- Problems to solve
1. Under the heading "The Equation List" in the forum thread about equations for competitive programming, name every axiom whose name begins with "Axiom of" (leave out the ones called "Axiom schema").
2. Pick up the forum thread about equations for competitive programming right after its final reply and write the next few replies.

- Source passage
________________________________________

This is a collection of all important equations in Competitive Programming.
Motivation
Do you find it bad if you couldn’t solve a problem just because you didn’t know about a certain equation?
Do you find it difficult to take a quick look at an equation that you know exists but forgot about it while solving a problem?
Do you think that all the equations that are important in CP are just cluttered and you are too lazy to collect them in one place?
Well, then you are in the right place! I am here to solve all of the aforementioned problems. I believe you should not waste your precious time searching the internet for important equations. You should solve more problems. I am here to undertake the nasty task of collecting things.
The Equation List
- Axiom of extensionality: $$$\forall x\forall y[\forall z(z\in x\Leftrightarrow z\in y)\Rightarrow x=y]$$$
- Axiom of regularity: $$$\forall x[\exists a(a\in x)\Rightarrow\exists y(y\in x\land\lnot\exists z(z\in y\land z\in x))]$$$
- Axiom schema of specification: $$$\forall z\forall w_1\forall w_2\dots\forall w_n\exists y\forall x[x\in y\Leftrightarrow((x\in z)\land\phi)]$$$
- Axiom of pairing: $$$\forall x\forall y\exists z((x\in z)\land(y\in z))$$$
- Axiom of union: $$$\forall\mathcal F\exists A\forall Y\forall x[(x\in Y\land Y\in\mathcal F)\Rightarrow x\in A]$$$
- Axiom schema of replacement: $$$\forall A\forall w_1\forall w_2\dots\forall w_n[\forall x(x\in A\Rightarrow\exists!y\phi)\Rightarrow\exists B\forall x(x\in A\Rightarrow\exists y(y\in B\land\phi))]$$$
- Axiom of infinity: $$$\exists X[\exists e(\forall z\lnot(z\in e))\land e\in X\land \forall y(y\in X\Rightarrow y\cup\{y\}\in X)]$$$
- Axiom of power set: $$$\forall x\exists y\forall z[z\subseteq x\Rightarrow z\in y]$$$
- Axiom of choice: $$$\forall X[\emptyset\not\in X\Rightarrow\exists f:X\to\bigcup x(\forall A\in X(f(A)\in A))]$$$
Outro
A good life is just a series of good days. So make sure to have a good day, friend 
.
Sir, can you give proofs please?
axiom: noun. a statement or proposition which is regarded as being established, accepted, or self-evidently true.
-Oxford Languages Dictionary
:rage:
At least, prove consistency.
10. Axiom of consistency: The previous 9 axioms are consistent.
Now prove consistency of all 10 axioms.

________________________________________

- Given records

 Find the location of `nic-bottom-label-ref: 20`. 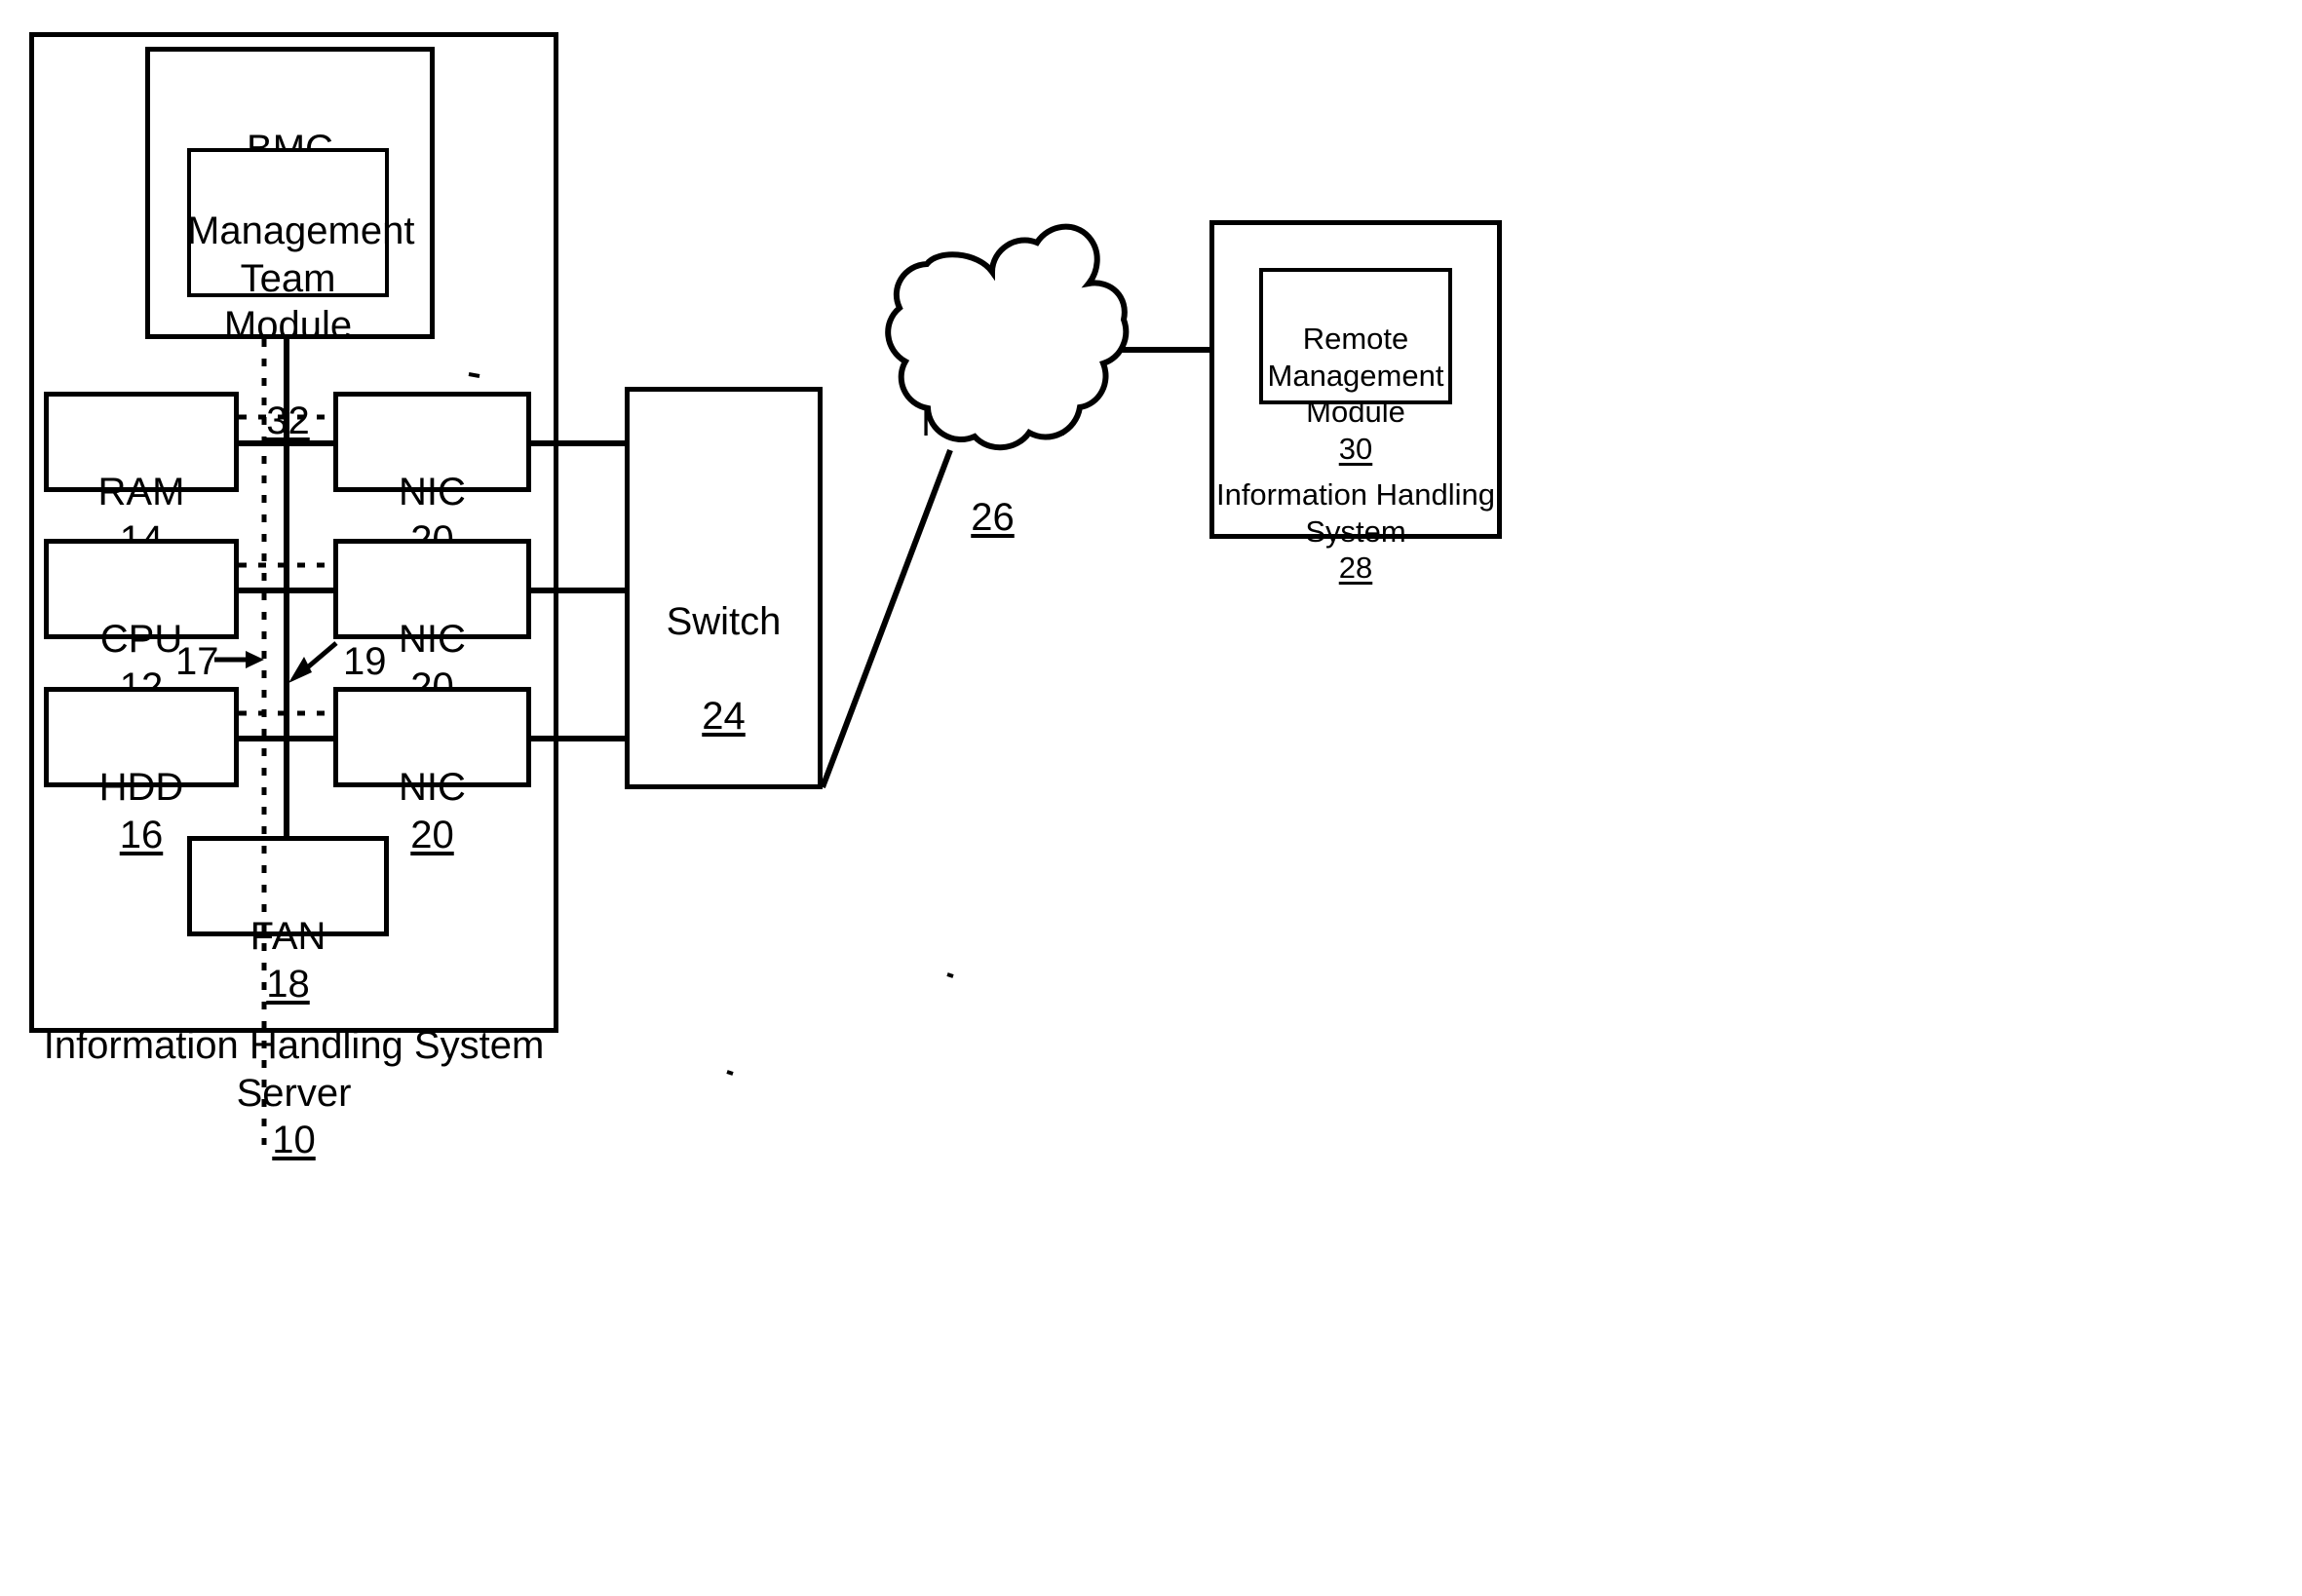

________________________________________

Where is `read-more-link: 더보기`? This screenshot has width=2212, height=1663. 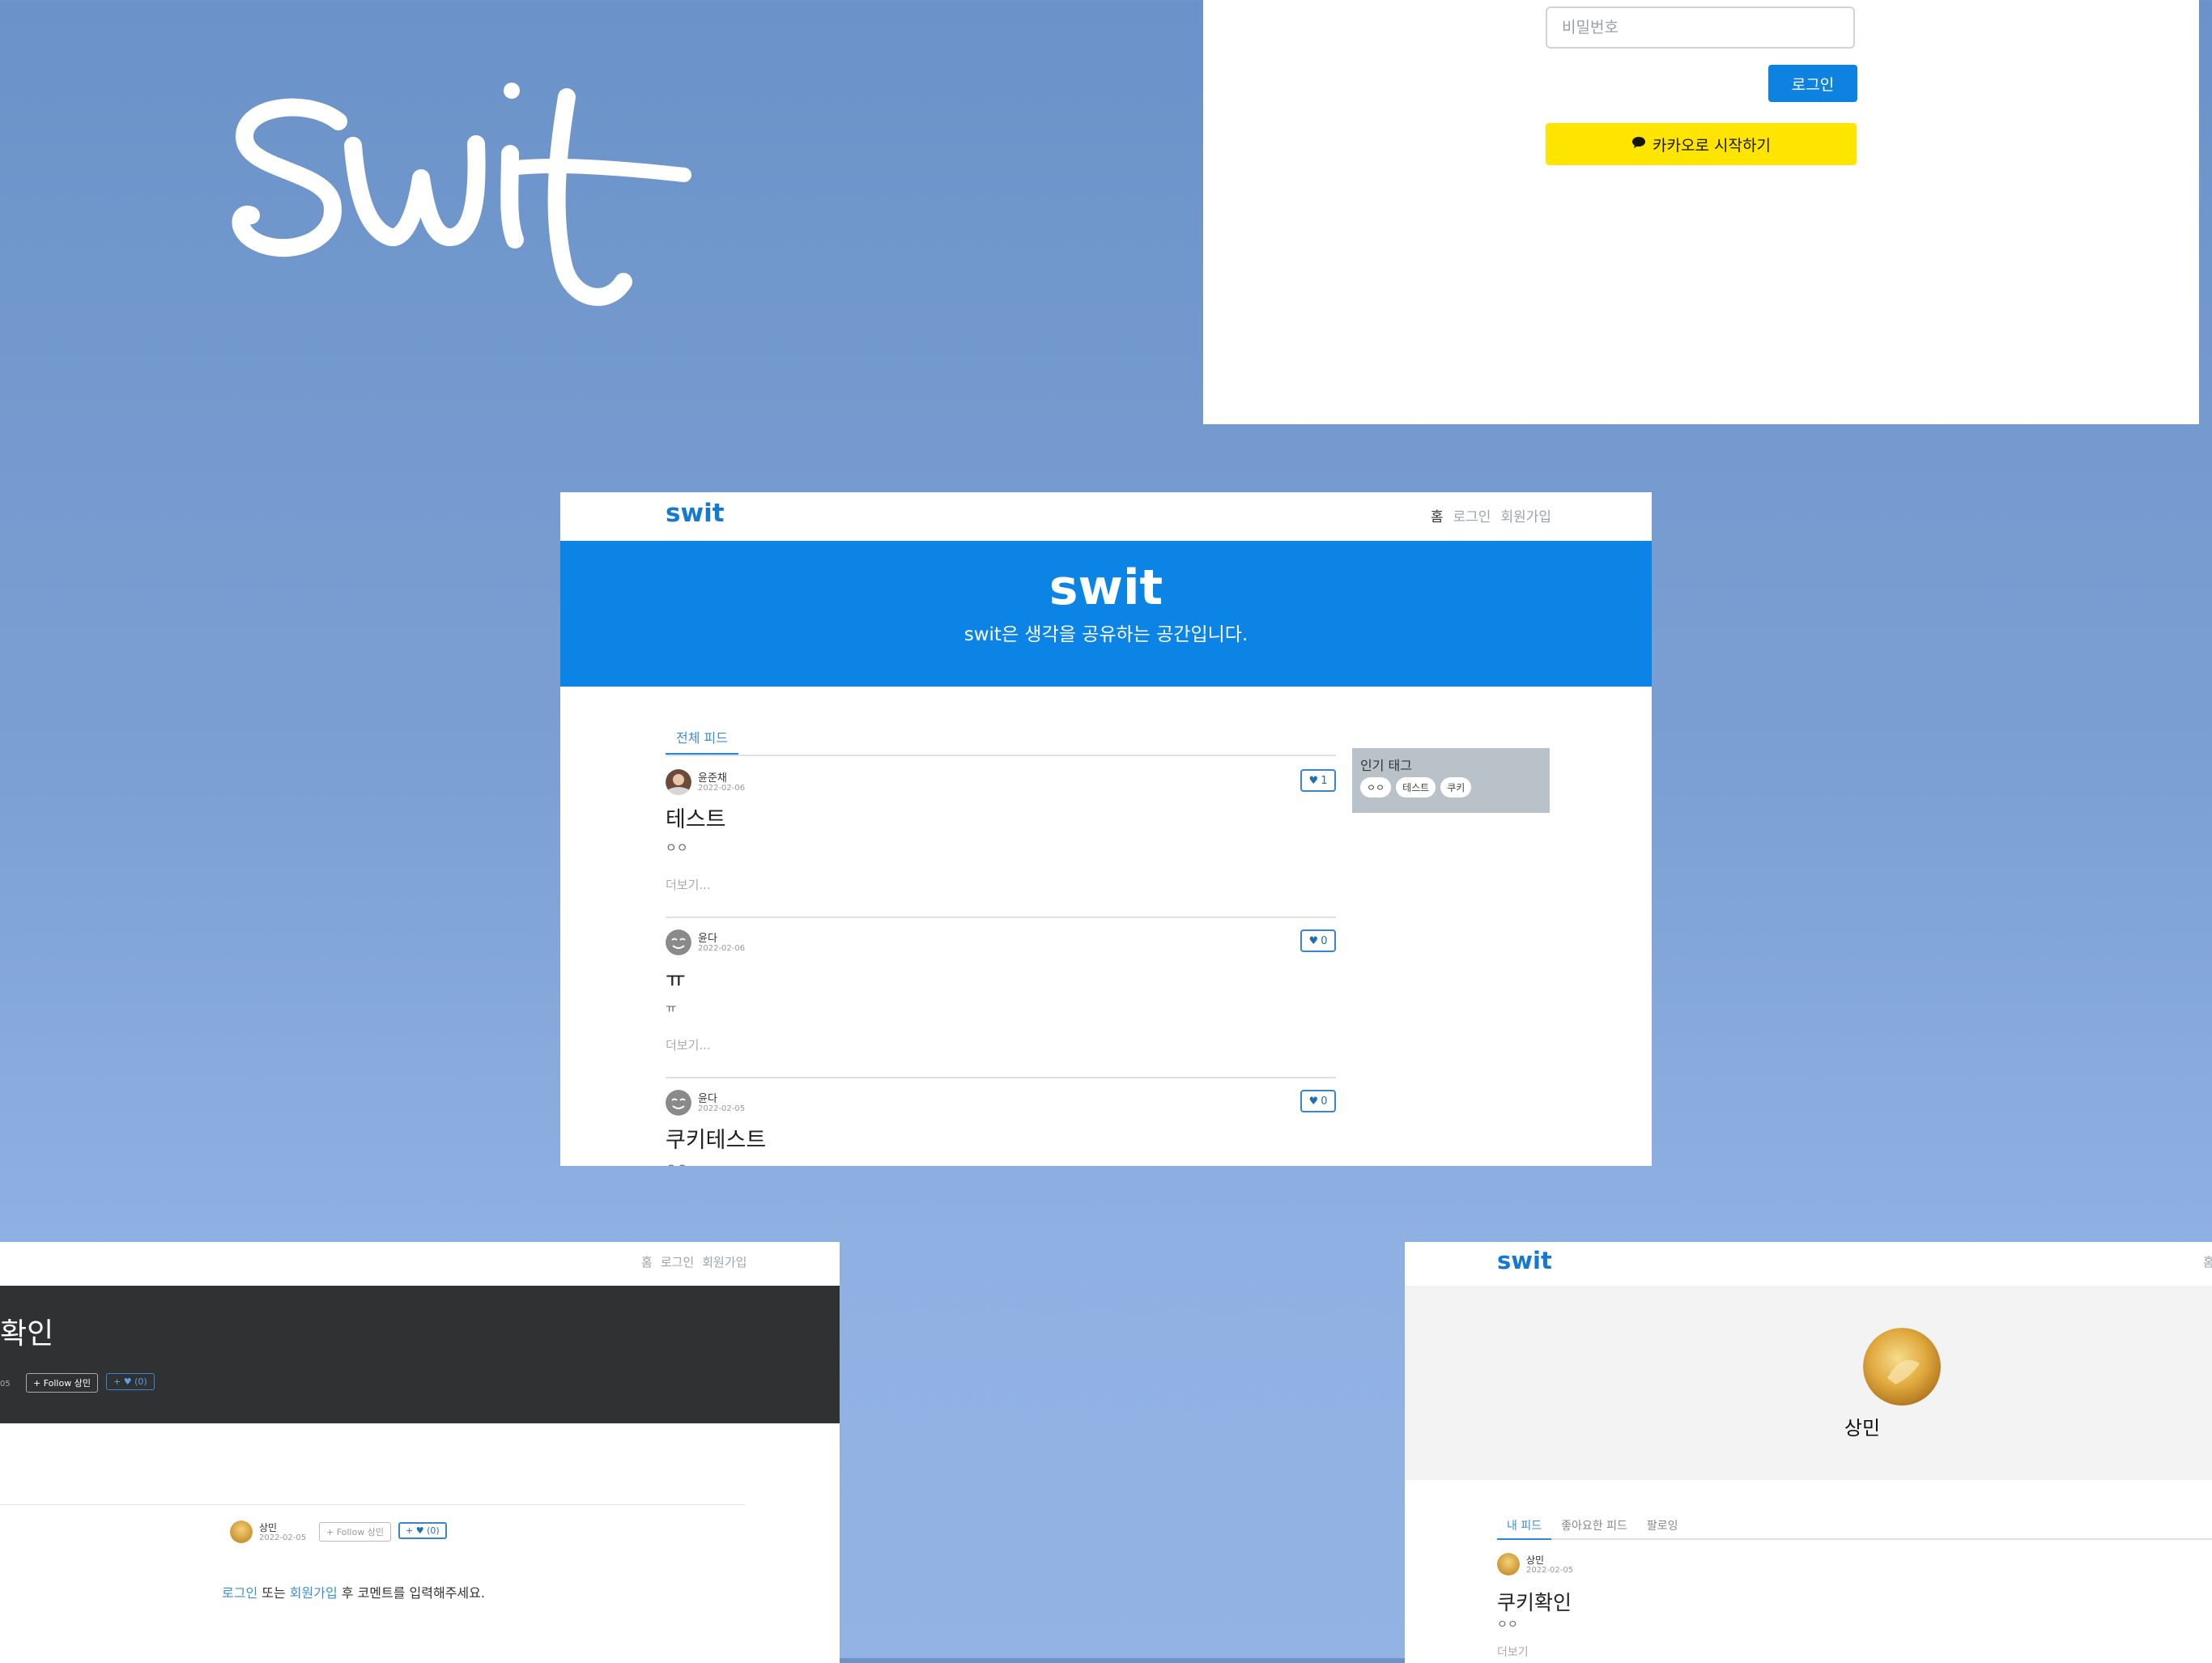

________________________________________

- Your responses
1.
Axiom of extensionality
Axiom of regularity
Axiom of pairing
Axiom of union
Axiom of infinity
Axiom of power set
Axiom of choice

2.
It is controversial to include equation 9 in the equation list, so I would suggest its removal from this list, lest some authors make problems that intentionally abuse equation 9, which would be unfair to people who don't include equation 9 in their garden-variety axiom list. Legendary blog btw.
Equation 9 states that for every set of nonempty sets it is possible to choose one element from each of those sets. This seems reasonable.
On the other hand, this is equivalent to the existence of a choice function $$$f$$$ for any set of sets $$$X$$$ that maps elements of $$$X$$$ to elements in the union of $$$X$$$ such that $$$f(S)\in S$$$ for $$$S\in X$$$.
It's commonly claimed that Banach-Tarski is a counterargument to the Axiom of Choice, but that is incorrect: it only provides a series of steps of partitioning of a sphere into some sets, followed by affine transformations on each set, and merging these sets together pefectly duplicates the sphere. It's much more intuitive when one considers it from e.g. the perspective of the set of integers: we can duplicate it, by splitting it into the set of even and odd integers, and then applying an affine transformation.
A more mind-bending argument against the Axiom of Choice arises from equivalence classes. Consider the following problem:
How is this possible? It seems that it is impossible to obtain any information on the color of your own hat; because you cannot hear the guesses of other prisoners no information can be conveyed between prisoners about what they see.
Consider the binary sequence of hat colors $$$c_1,c_2,\dots$$$. Let two sequences be equivalent if they are identical except for a finite number of positions. This clearly forms an equivalence relation and thus partitions the set of hat colors into disjoint subsets where any two pair of elements in each subset are equivalent.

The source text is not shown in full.